Task to carry out: What is needed is a word-for-word copy of all the entries, minus the pictures.

============

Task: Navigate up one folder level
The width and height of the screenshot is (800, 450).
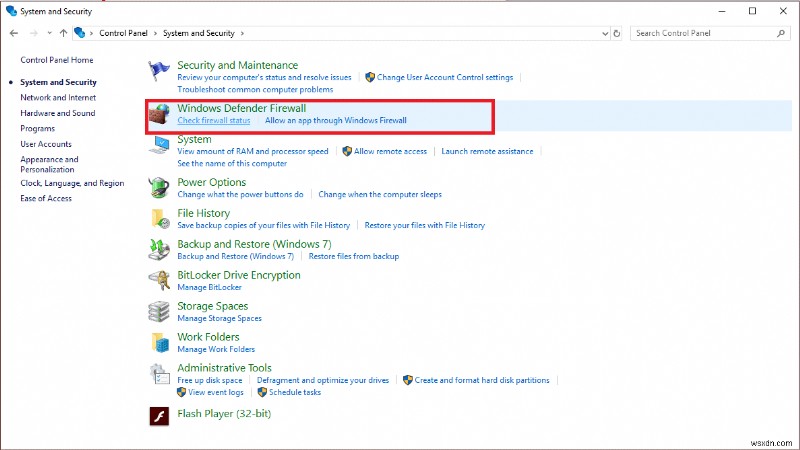Action: [x=63, y=33]

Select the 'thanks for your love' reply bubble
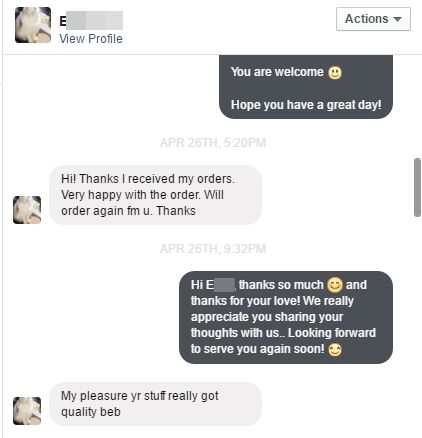click(x=286, y=317)
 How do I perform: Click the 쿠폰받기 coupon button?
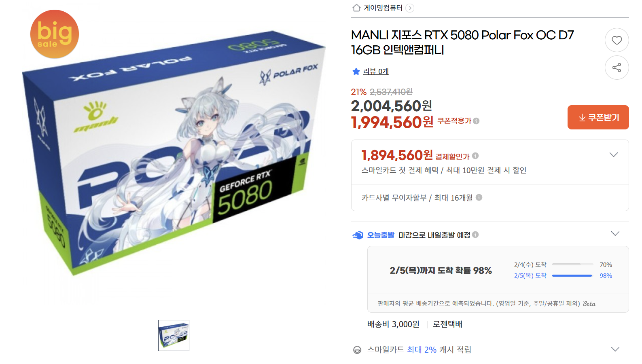coord(598,117)
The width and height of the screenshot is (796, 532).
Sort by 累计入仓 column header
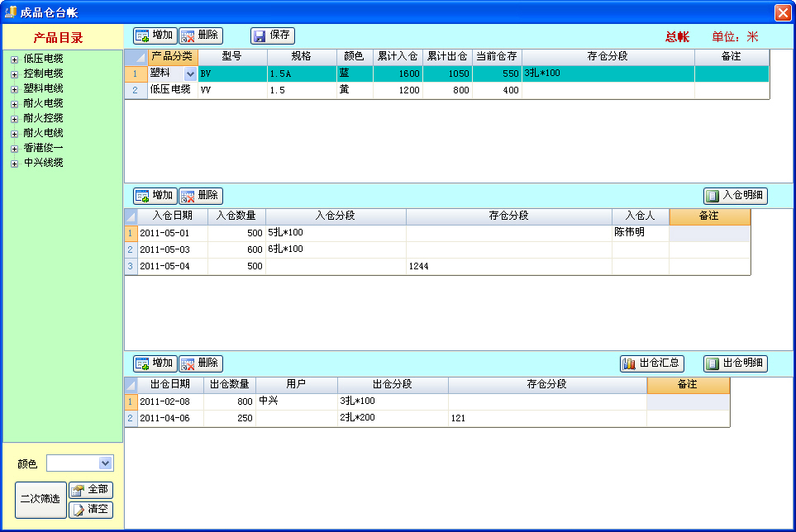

============

Task response:
Task: Navigate up one folder level
The width and height of the screenshot is (800, 450).
Action: [x=63, y=33]

Select the 'thanks for your love' reply bubble
click(x=286, y=317)
 How do I perform: Click the 쿠폰받기 coupon button?
coord(598,117)
The width and height of the screenshot is (796, 532).
Sort by 累计入仓 column header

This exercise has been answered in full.